Requirements: Revise the records below by replacing "Lasso tool" with "Crop tool" wherever it occurs, leaving everything else unchanged.

Data to process:
----------
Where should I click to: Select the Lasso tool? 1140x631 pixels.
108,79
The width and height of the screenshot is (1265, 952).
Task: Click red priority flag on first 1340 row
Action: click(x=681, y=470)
----------
Response to the exercise:
Where should I click to: Select the Crop tool? 1140x631 pixels.
108,79
The width and height of the screenshot is (1265, 952).
Task: Click red priority flag on first 1340 row
Action: click(x=681, y=470)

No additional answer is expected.